# [待办任务]
请把这段 R 绘图笔记中从“2.如何保存数据,如何读取数据,https:读取数据的一些设置问题。”开始、一直到“expand.grid(x = x, y =y )”为止(含这几个字)的部分原样重新录入一遍。

1.pretty.划分等间隔。axis,对坐标轴进行更改。mtext坐标轴标签。mar参数使用。
library(MASS)
data(wtloss)
oldpar <- par(mar = c(5.1, 4.1, 4.1, 4.1))
attach(wtloss)
plot(Days, Weight, type = "p")
Wt.lbs <- pretty(Weight*2.205)
axis(side = 4, at = Wt.lbs / 2.205, lab = Wt.lbs)
mtext("Wt.lbs", side = 4, line = 3)#line可调节标签与坐标轴距离
detach(wtloss)
在默认设置下,图形的边框距离可能并不美观,尤其是多图并排时,如下图:
library(MASS)
data(wtloss)
attach(wtloss)
oldpar <- par(mfrow = c(3, 1))
plot(Days, Weight, type = "p")
plot(Days, Weight, type = "p")
plot(Days, Weight, type = "p")
par(oldpar)
显然,上下图形间距离有点大,如何减小这个距离呢?需要设置参数mar:
oldpar <- par(mar = c(2, 4.1, 2, 4.1), mfrow = c(3, 1))
plot(Days, Weight, type = "p")
plot(Days, Weight, type = "p")
plot(Days, Weight, type = "p")
par(oldpar)
2.如何保存数据,如何读取数据,https:读取数据的一些设置问题。
3.透明颜色,以避免重叠rgb(x,y,z,alpha)
x <- 1:100
y <- rnorm(100, 0, 5) + 2 * x ^ 0.5
plot(x, y)
for (i in 1:50) {
ind <- sample(1:100, 100, replace = T)
lines(lowess(x[ind], y[ind]), col = rgb(0, 0, 0, 0.05))
}
4.lattice 中的三维图
x <- seq(0, 2, 0.1)
y <- seq(0, 2, 0.1)
xy <- expand.grid(x = x, y =y )
data.grid <- cbind(xy, z = xy$x^0.5 + xy$y^0.5)
library(lattice)
trellis.device()
wireframe(z ~ x + y, data.grid,
drape = T, screen = list(z = 20, x = - 50))
5.太极图代码,关键看如何消去所有主题元素,ggplot相关
data <- cbind(data1, data2, data3, data4)
p <- ggplot(data, aes(x = x, y = y))
p + geom_polygon(fill = "white", colour = "black") + geom_polygon(aes(x=x2, y=y2), fill = "black") +
geom_polygon(aes(x=x3, y = y3), fill = "white") +
geom_polygon(aes(x=x4, y = y4), fill = "black") +
opts(axis.title.x = theme_blank(), axis.title.y = theme_blank(),
panel.background = theme_blank(), axis.text.x = theme_blank(),
axis.text.y = theme_blank(), axis.ticks = theme_blank(),
panel.grid.minor = theme_blank())

# [显示信息]
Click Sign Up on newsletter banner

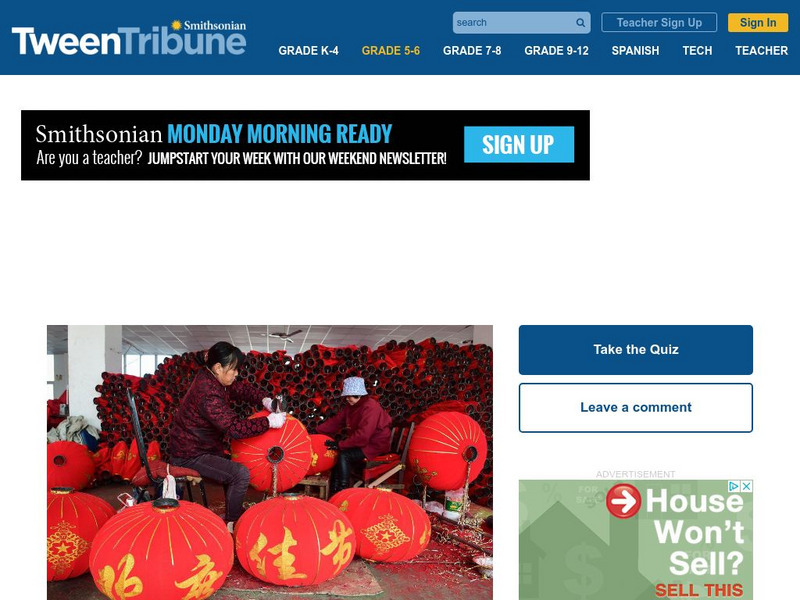coord(519,144)
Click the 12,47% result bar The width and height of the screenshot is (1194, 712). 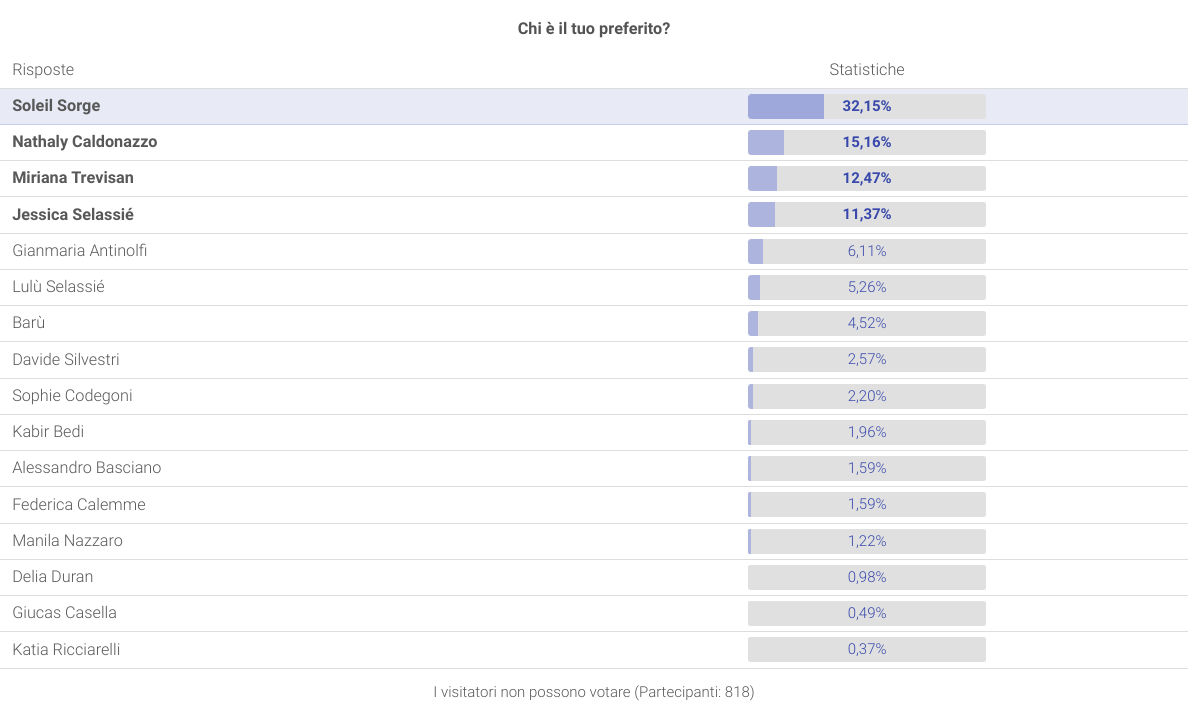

# [参考答案]
2.如何保存数据,如何读取数据,https:读取数据的一些设置问题。
3.透明颜色,以避免重叠rgb(x,y,z,alpha)
x <- 1:100
y <- rnorm(100, 0, 5) + 2 * x ^ 0.5
plot(x, y)
for (i in 1:50) {
ind <- sample(1:100, 100, replace = T)
lines(lowess(x[ind], y[ind]), col = rgb(0, 0, 0, 0.05))
}
4.lattice 中的三维图
x <- seq(0, 2, 0.1)
y <- seq(0, 2, 0.1)
xy <- expand.grid(x = x, y =y )